Data records:
▼

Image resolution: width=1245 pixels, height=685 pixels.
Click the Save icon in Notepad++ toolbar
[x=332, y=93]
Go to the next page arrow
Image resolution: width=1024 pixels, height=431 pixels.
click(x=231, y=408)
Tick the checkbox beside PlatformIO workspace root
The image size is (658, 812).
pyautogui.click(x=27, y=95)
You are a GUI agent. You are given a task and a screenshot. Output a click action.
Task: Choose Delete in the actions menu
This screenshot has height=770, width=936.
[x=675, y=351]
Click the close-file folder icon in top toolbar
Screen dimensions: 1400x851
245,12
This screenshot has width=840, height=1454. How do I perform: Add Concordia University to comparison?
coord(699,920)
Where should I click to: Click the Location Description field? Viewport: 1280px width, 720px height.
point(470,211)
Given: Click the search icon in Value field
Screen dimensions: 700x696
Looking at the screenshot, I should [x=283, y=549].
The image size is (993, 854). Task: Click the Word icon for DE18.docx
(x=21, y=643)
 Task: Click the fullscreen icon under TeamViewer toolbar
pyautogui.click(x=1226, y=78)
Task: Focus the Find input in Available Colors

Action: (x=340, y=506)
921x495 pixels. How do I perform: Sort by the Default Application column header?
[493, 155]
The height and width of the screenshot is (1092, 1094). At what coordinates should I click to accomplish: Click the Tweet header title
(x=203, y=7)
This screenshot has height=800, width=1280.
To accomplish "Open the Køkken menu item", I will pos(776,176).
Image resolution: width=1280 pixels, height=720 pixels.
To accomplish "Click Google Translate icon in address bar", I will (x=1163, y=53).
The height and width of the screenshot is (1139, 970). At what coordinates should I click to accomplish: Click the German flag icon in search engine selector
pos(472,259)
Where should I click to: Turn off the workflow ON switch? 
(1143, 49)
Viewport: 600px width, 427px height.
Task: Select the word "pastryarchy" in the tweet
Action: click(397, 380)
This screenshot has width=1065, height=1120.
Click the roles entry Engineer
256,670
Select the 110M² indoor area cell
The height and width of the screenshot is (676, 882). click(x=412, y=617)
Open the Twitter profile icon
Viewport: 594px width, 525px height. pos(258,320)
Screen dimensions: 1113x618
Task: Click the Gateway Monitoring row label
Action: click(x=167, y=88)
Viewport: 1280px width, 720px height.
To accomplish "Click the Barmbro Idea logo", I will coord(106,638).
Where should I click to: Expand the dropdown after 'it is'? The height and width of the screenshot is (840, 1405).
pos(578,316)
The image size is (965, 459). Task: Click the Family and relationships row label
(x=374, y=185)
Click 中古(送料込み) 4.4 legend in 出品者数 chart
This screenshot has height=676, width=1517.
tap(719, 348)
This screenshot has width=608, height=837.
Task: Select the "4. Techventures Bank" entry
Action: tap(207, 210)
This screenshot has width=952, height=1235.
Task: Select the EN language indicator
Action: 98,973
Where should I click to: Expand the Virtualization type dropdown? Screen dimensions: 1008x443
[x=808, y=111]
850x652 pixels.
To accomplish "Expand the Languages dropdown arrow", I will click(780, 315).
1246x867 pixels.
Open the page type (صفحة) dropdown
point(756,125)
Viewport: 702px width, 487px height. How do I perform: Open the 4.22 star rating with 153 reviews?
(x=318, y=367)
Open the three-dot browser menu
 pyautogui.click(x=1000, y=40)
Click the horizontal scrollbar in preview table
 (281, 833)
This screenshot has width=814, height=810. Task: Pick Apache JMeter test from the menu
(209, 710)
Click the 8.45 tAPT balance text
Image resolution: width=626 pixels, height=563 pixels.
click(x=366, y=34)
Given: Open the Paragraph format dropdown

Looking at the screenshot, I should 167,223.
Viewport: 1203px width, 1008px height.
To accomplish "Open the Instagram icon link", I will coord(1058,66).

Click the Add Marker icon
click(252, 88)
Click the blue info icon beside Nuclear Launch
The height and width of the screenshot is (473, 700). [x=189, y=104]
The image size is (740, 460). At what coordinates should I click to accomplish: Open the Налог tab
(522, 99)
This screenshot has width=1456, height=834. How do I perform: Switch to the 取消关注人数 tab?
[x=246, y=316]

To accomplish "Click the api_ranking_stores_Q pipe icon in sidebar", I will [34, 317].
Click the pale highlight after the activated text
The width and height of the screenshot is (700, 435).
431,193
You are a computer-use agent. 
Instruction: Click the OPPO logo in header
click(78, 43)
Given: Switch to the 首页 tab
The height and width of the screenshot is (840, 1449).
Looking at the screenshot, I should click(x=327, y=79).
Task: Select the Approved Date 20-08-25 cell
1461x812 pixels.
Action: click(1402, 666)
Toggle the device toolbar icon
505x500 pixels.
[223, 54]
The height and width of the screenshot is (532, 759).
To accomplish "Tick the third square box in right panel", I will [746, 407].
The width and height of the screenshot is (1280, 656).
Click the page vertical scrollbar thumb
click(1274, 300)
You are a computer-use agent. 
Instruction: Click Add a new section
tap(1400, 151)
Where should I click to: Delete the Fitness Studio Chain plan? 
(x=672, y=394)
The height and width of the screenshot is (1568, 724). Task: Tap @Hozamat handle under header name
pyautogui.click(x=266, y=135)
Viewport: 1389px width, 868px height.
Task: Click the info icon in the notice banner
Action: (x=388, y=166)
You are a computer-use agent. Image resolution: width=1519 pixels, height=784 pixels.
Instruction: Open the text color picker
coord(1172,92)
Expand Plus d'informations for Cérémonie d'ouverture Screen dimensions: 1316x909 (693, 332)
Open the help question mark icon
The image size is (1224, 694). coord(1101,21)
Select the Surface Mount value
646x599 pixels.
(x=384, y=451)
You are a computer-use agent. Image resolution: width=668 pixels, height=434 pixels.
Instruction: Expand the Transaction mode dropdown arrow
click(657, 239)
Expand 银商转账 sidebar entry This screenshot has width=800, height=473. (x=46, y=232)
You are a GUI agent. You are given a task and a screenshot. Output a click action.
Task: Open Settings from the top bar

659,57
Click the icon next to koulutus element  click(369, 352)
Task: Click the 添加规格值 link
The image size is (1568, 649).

▲

Instructions to follow: Copy out the lines of the data where the word "link" can be found.

Answer box:
To accomplish "Open the Instagram icon link", I will coord(1058,66).
Task: Click the 添加规格值 link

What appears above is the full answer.